• **Exercise instructions**
Present every line of the records below as a numbered list, skipping any blank lines. Leave the pictures out of your list.
── Given data
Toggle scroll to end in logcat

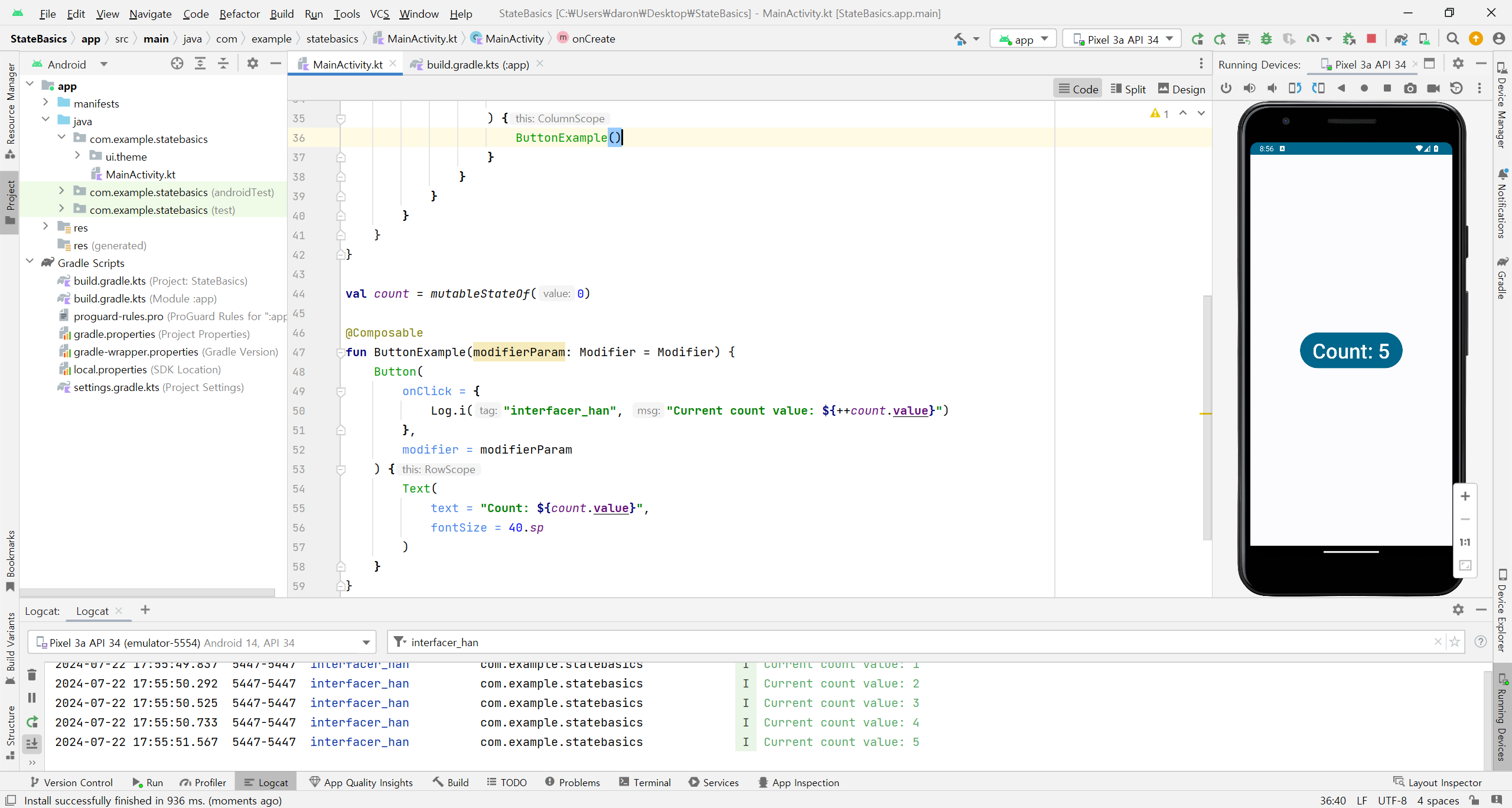click(32, 744)
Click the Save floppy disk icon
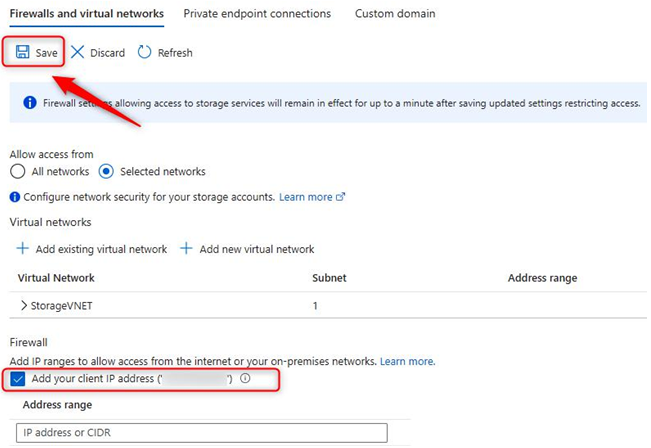The width and height of the screenshot is (651, 448). pyautogui.click(x=22, y=52)
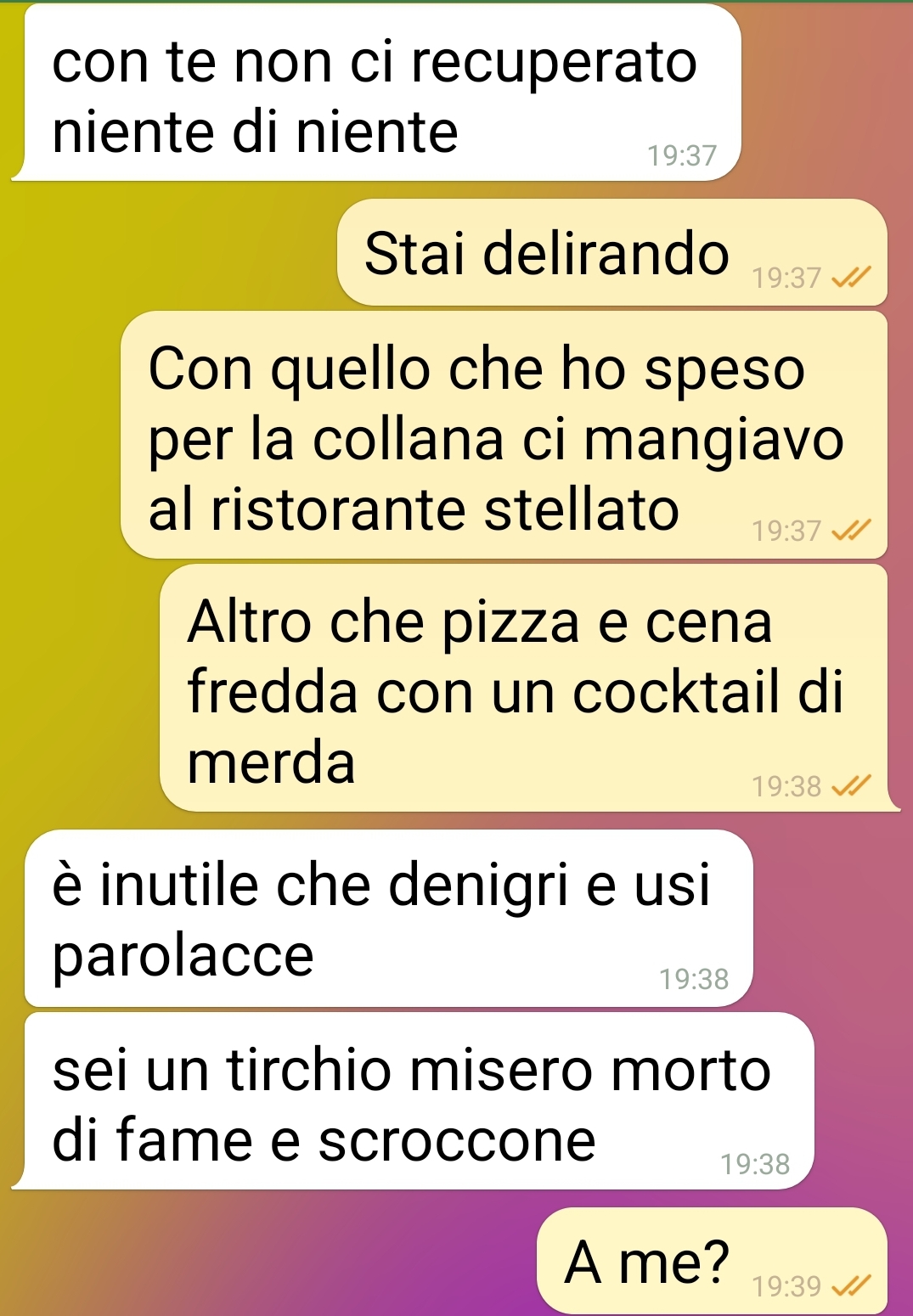This screenshot has width=913, height=1316.
Task: Tap the 'Altro che pizza e cena fredda' bubble
Action: [x=525, y=688]
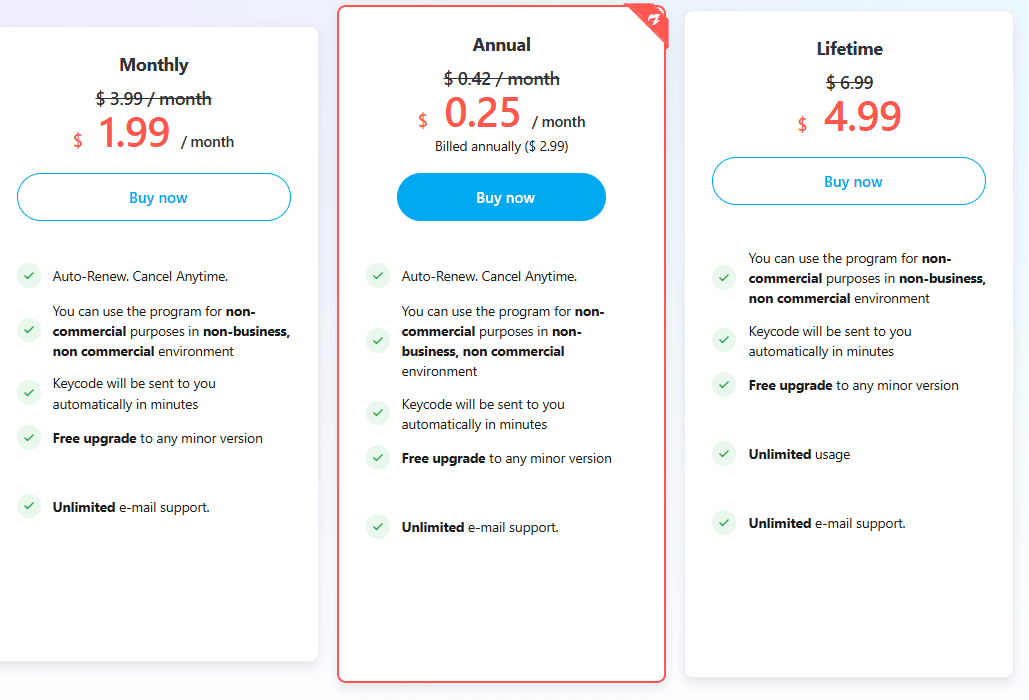Click the Lifetime plan heading

(849, 48)
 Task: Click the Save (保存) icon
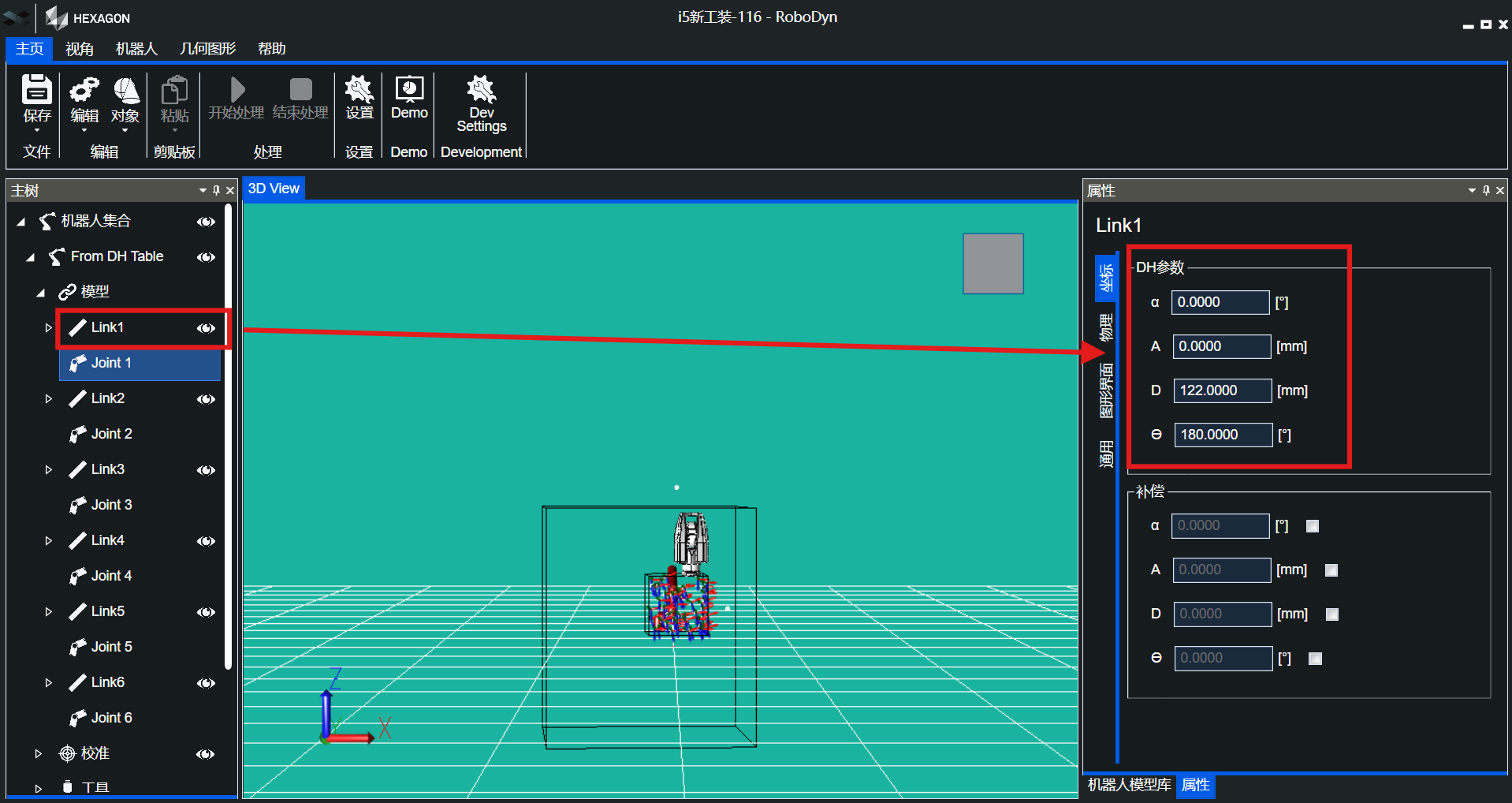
────
• **Result for this exercise**
1. Toggle scroll to end in logcat
2. click(32, 744)
3. Click the Save floppy disk icon
4. The width and height of the screenshot is (651, 448). pyautogui.click(x=22, y=52)
5. This screenshot has width=913, height=1316.
6. Task: Tap the 'Altro che pizza e cena fredda' bubble
7. Action: [x=525, y=688]
8. Click the Lifetime plan heading
9. (849, 48)
10.  Task: Click the Save (保存) icon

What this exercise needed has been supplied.